● What needs to be done: Once you find the line with "Viewport: 1066px width, 596px height.", transcribe it and all the lines that follow to the end of the data, exactly as written; skip any pictures.

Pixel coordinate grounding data
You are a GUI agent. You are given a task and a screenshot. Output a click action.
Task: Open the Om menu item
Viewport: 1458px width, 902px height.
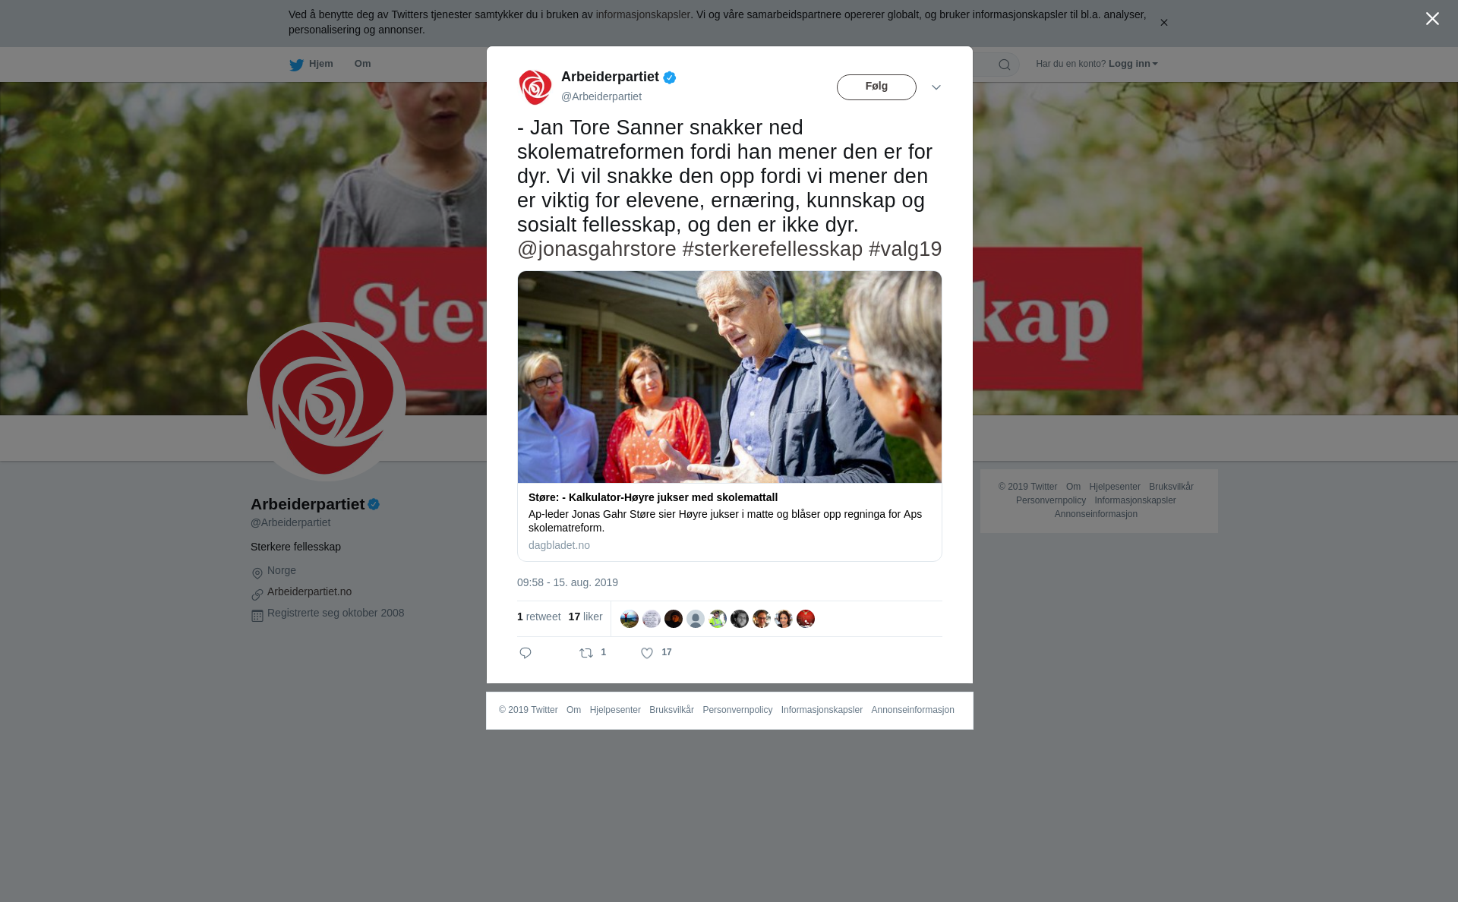tap(363, 64)
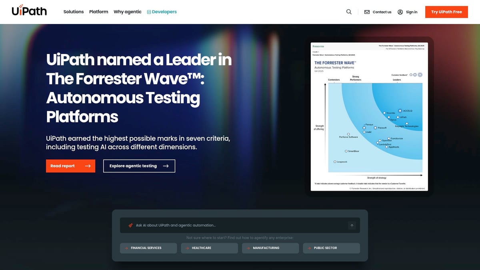Click the Try UiPath Free button

click(x=446, y=12)
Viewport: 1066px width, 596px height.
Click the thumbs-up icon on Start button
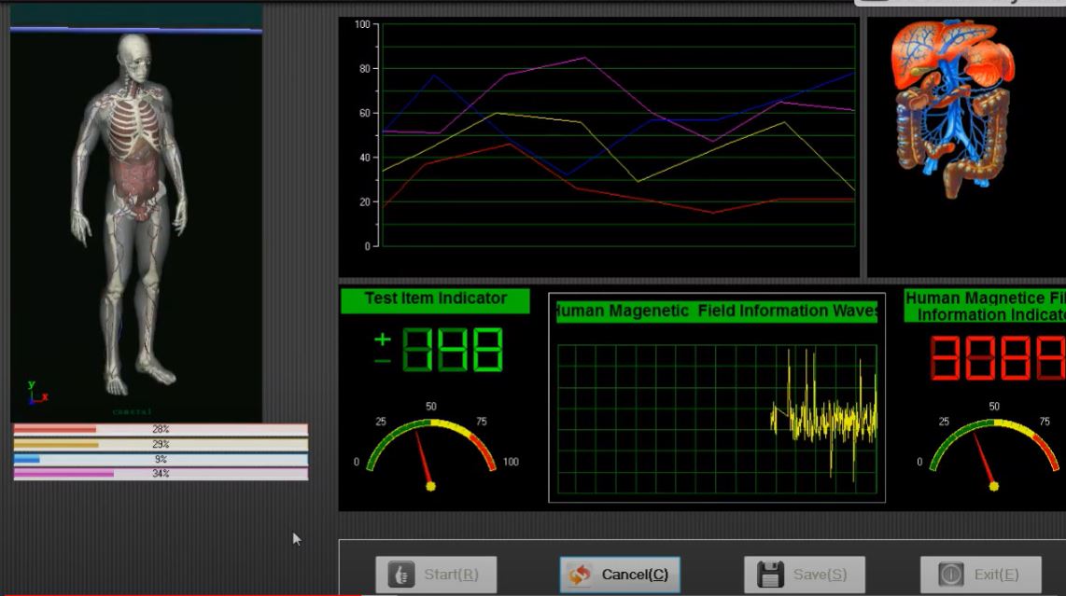[x=401, y=575]
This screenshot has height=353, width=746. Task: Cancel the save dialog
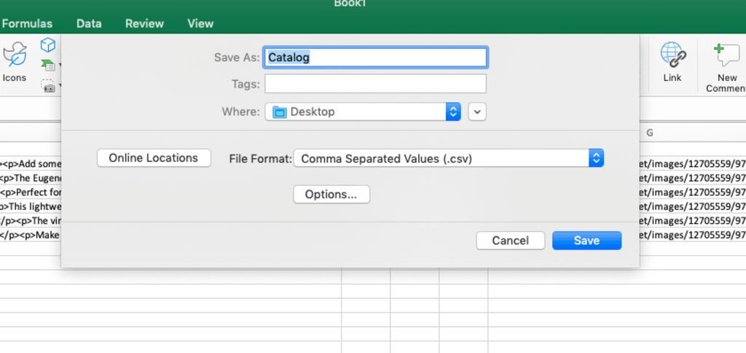(x=510, y=241)
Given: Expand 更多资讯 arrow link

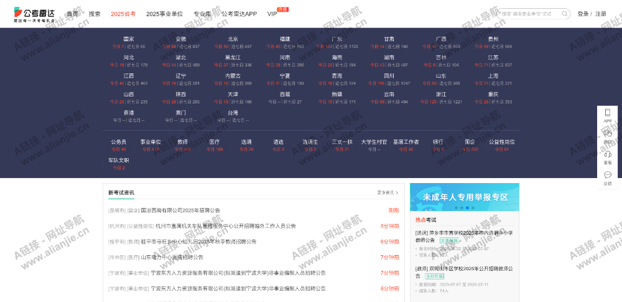Looking at the screenshot, I should coord(388,192).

● Task result:
Viewport: 1066px width, 596px height.
Click the thumbs-up icon on Start button
[x=401, y=575]
This screenshot has height=353, width=746. Task: Cancel the save dialog
(x=510, y=241)
Given: Expand 更多资讯 arrow link

Looking at the screenshot, I should coord(388,192).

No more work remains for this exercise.